Po zwyczajowym odśpiewaniu "Roty" i "Boże, coś Polskę" usiadłem z boku i zamieniłem się w słuch. Oto moje notatki z rozmowy. Nazwiska ekspertów celowo utajniam, by uchronić ich przed zemstą dyktatorskiego rządu Donalda Tuska.
Ekspert 1: Na zdjęciach satelitarnych wyraźnie widać, że tęcza została spalona przed 11 listopada!
Ekspert 2: Jestem muzykologiem, więc wiem jak brzmi dźwięk płonącej tęczy. On nie brzmi tak jak na nagraniach, tylko bardziej tak "Piijiii, bziuuuu!".
Ekspert 1: Jest możliwe, że w ramach prowokacji homoseksualiści i lewacy rozpylili na placu Zbawiciela sztuczną mgłę i zaatakowali bombą próżniową. Wiem, bo mój brat ma sąsiada, który minął na ulicy człowieka, którego syn chodzi do klasy z dziewczynką, która widziała kiedyś tęczę. Tęcze tworzą się po deszczu, a 11 listopada deszczu nie było.
Ekspert 2: Zniszczenia od ognia na metalowej konstrukcji tęczy nie wyglądają właściwie. Najlepiej podeprzeć się przykładem puszek po napojach energetycznych i po piwie, które wypiłem tuż przed naszym zebraniem. Wsadziłem do tych puszek bukiety kwiatów i podpaliłem zapalniczką. Jak widzimy zniszczenia różnią się znacznie od tych na placu Zbawiciela…
Ekspert 3: Ale co z budką? Co z budką przy rosyjskiej, przepraszam ruskiej ambasadzie?

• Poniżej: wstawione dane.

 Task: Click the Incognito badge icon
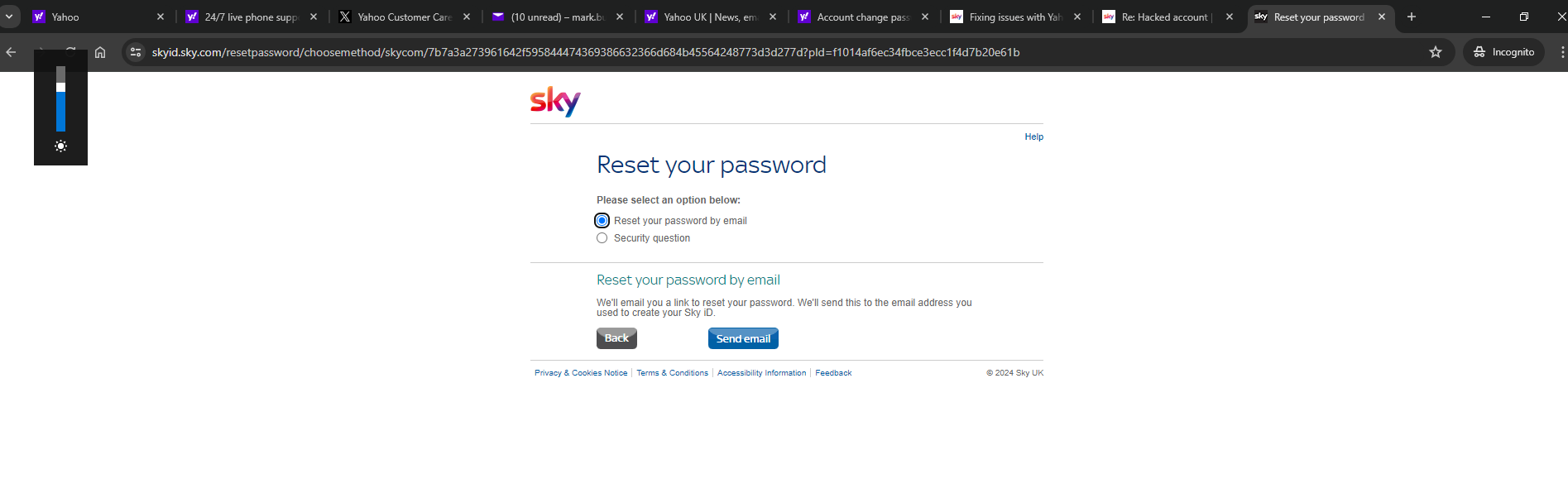[1479, 51]
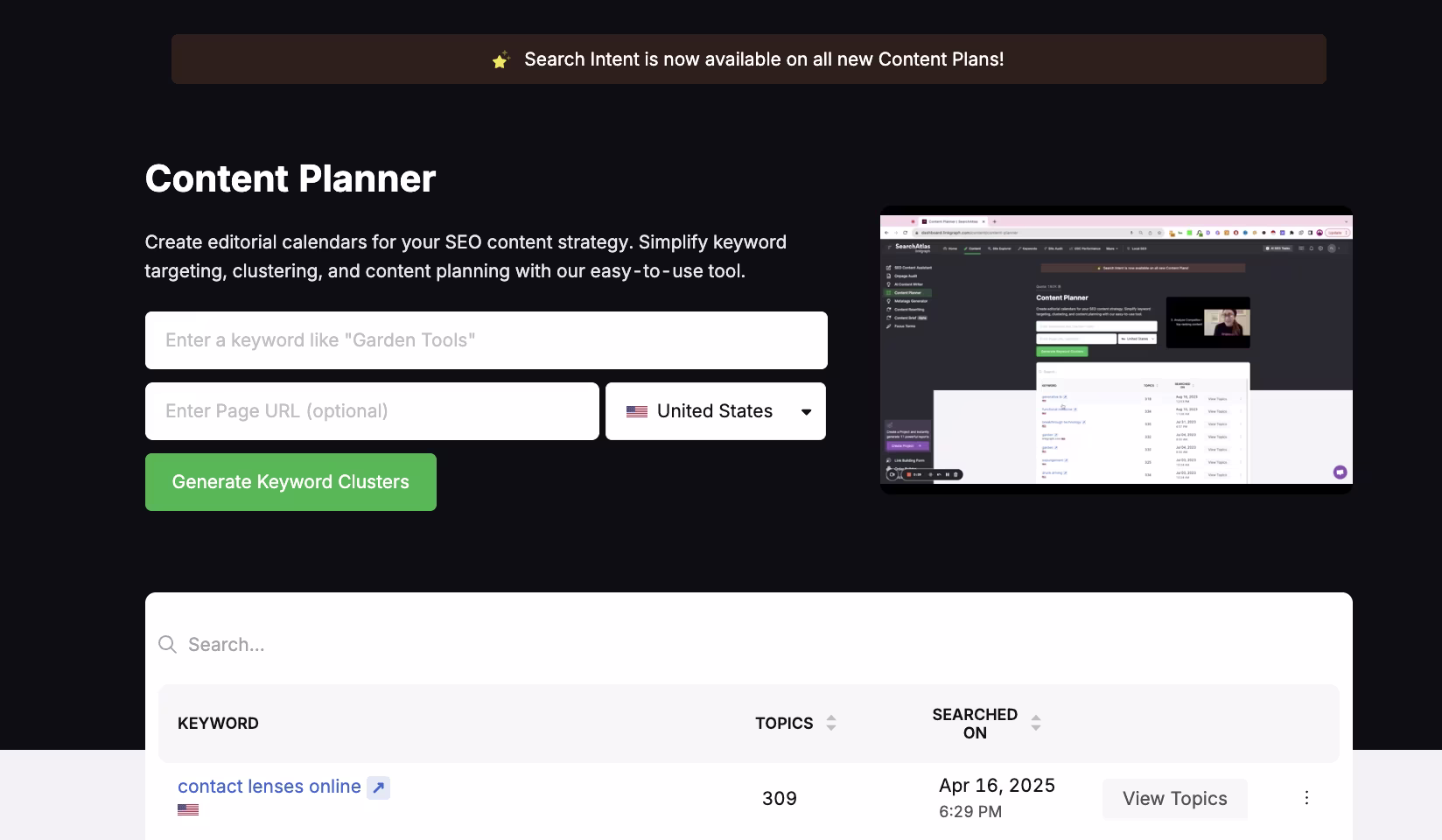
Task: Click the sort arrows next to TOPICS
Action: point(830,724)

Ekspert 1: Już od kilkuletniego chłopca interesowałem się bardzo konstrukcją budek strażniczych, nawet zdarzało się, że byłem kilkukrotnie w budkach telefonicznych. Oprócz tego kilkadziesiąt razy mijałem budynki podobne do budynku ambasady rosyjskiej, w związku z tym czuję się dość kompetentny w tym zakresie.
Ekspert 3: Na pewno nie możemy oddać Ruskim wraku budki! Każdy kto kiedykolwiek przypalił sobie smażone kiełbaski wie, że budka nie powinna tak po prostu się rozpaść od ognia. Powinna bardziej zwęglić się i powyginać jak moje kiełbaski, które przygotowałem sobie na śniadanie.
Ekspert 2: O! Kiełbaski! Pan profesor się podzieli, ja mam jeszcze piwo.
Ekspert 1: Czy piwo nie reaguje z pańskimi lekami, panie profesorze? Nie ma efektów ubocznych?
Ekspert 2: Tylko kilka dodatkowych głosów w mojej głowie. Ważne, że żaden z nich nie mówi po rusku…
Zupełnie przekonany wymknąłem się niepostrzeżenie i pobiegłem do redakcji, by zanieść światu dobrą nowinę: organizatorzy marszu nie kłamią! Nie mieli nic wspólnego z zadymą podczas Święta Niepodległości.
Dowody na to są niezbite, jak jedyna ocalała w warszawskim skłocie szyba i twarde jak głowy części demonstrantów.